PROBLEM DETAILS: Omit every picture and output the rest of the records exactly as they are.

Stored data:
_____

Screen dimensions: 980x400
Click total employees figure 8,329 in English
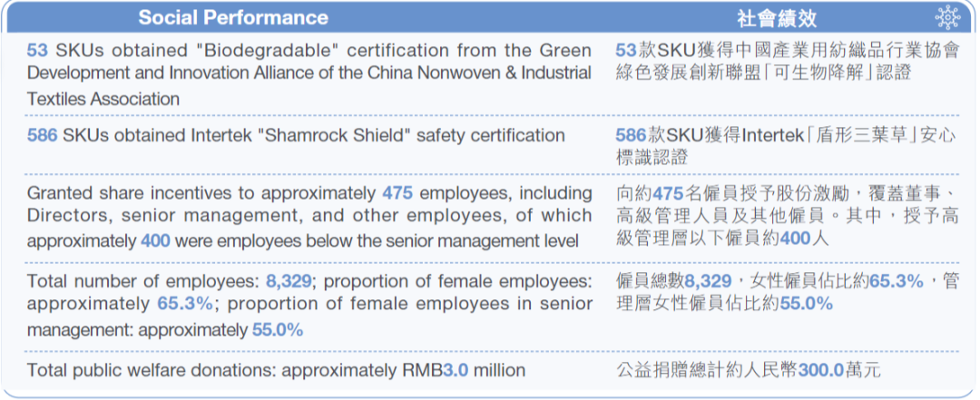(x=289, y=282)
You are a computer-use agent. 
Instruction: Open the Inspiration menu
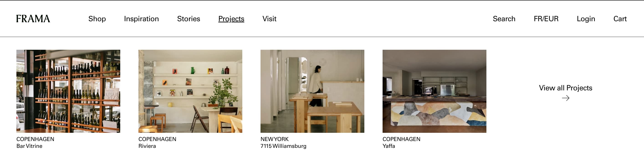tap(141, 19)
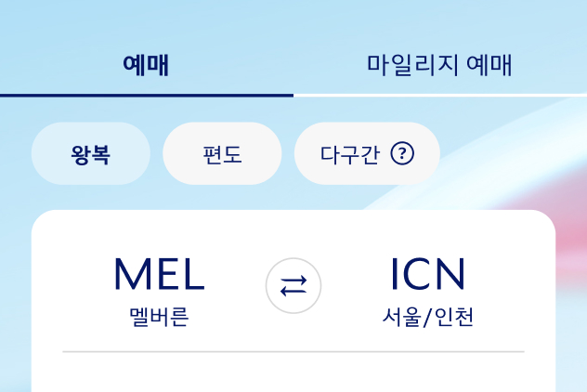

_____

RESULT BELOW:
Screen dimensions: 980x400
Click total employees figure 8,329 in English
(x=289, y=282)
You are a computer-use agent. 
Instruction: Open the Inspiration menu
tap(141, 19)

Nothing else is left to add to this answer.